Gallardo v Imperial College Healthcare NHS Trust [2017] EWHC 3147 (QB) (08 December 2017)

…the requirement of informed consent to medical treatment is now a fundamental and settled principle of the law in both England and Wales and Scotland. (paragraph 1)

This case is concerned with what should happen following treatment and the duty to inform the patient of its outcome, the prognosis, and of any requirement for follow up and further treatment or monitoring. (paragraph 2)
C underwent major abdominal surgery… in 2001. A malignant gastrointestinal stromal tumour (GIST) was removed. It is his case that he was never informed of the malignancy and the risk that it might recur. Neither was he told that he would need regular monitoring and CT scans. (paragraph 3)

The cancer did recur and, in 2011, he underwent further major surgery. His condition is now closely monitored, and he is likely to have another operation in the near future. (paragraph 4)

D’s primary case is that C was properly informed after surgery of the malignancy and the risk of recurrence. The question of liability is further complicated, though, by the fact that in the post-operative period C from the NHS into a private room at the hospital and was thereafter treated by his surgeon, Mr Nikitas Theodorou, as a private patient. (paragraph 5)
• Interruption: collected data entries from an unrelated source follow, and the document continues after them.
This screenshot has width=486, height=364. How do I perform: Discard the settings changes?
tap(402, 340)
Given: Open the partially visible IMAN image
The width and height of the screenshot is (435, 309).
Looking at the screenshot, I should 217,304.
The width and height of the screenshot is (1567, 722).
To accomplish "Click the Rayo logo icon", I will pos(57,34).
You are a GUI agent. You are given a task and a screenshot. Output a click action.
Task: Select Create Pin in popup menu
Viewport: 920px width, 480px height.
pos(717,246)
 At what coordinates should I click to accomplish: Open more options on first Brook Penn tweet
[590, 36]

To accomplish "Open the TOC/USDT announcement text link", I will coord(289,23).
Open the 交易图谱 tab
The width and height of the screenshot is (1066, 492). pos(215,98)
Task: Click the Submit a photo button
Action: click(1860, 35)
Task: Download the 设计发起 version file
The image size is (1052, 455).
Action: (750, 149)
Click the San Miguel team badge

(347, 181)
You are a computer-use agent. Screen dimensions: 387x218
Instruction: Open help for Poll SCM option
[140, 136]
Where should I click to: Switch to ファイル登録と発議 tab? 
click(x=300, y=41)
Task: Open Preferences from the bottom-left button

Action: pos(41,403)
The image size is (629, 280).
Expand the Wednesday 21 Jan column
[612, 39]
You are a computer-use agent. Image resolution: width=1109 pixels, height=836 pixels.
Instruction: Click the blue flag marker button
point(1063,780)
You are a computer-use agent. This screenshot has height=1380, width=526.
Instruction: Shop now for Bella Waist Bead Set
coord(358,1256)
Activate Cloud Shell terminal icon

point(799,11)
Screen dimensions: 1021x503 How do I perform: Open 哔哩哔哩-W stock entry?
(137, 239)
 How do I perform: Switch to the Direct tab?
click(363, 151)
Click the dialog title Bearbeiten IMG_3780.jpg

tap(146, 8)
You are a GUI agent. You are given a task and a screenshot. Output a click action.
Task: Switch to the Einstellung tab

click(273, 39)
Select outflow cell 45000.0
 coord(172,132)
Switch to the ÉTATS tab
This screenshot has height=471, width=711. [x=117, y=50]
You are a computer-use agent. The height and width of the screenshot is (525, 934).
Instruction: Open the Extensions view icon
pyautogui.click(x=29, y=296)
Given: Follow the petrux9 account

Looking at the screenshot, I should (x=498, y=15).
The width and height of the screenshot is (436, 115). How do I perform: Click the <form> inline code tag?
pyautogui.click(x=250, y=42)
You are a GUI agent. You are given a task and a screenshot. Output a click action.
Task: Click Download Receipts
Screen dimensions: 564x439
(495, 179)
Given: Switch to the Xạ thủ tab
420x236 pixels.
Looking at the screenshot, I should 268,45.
Mr Theodorou died in 2014. He has played no part in these proceedings. D contends that any breach of duty occurred when C was a private patient and that it is not the responsibility of the hospital trust. (paragraph 6)

C maintains that he should have been informed of the outcome of his surgery before he became a private patient, but even if this is not found to be so, it does not absolve D from liability. (paragraph 7)

[There was detailed consideration of the medical history and expert evidence. Montgomery was considered and applied.]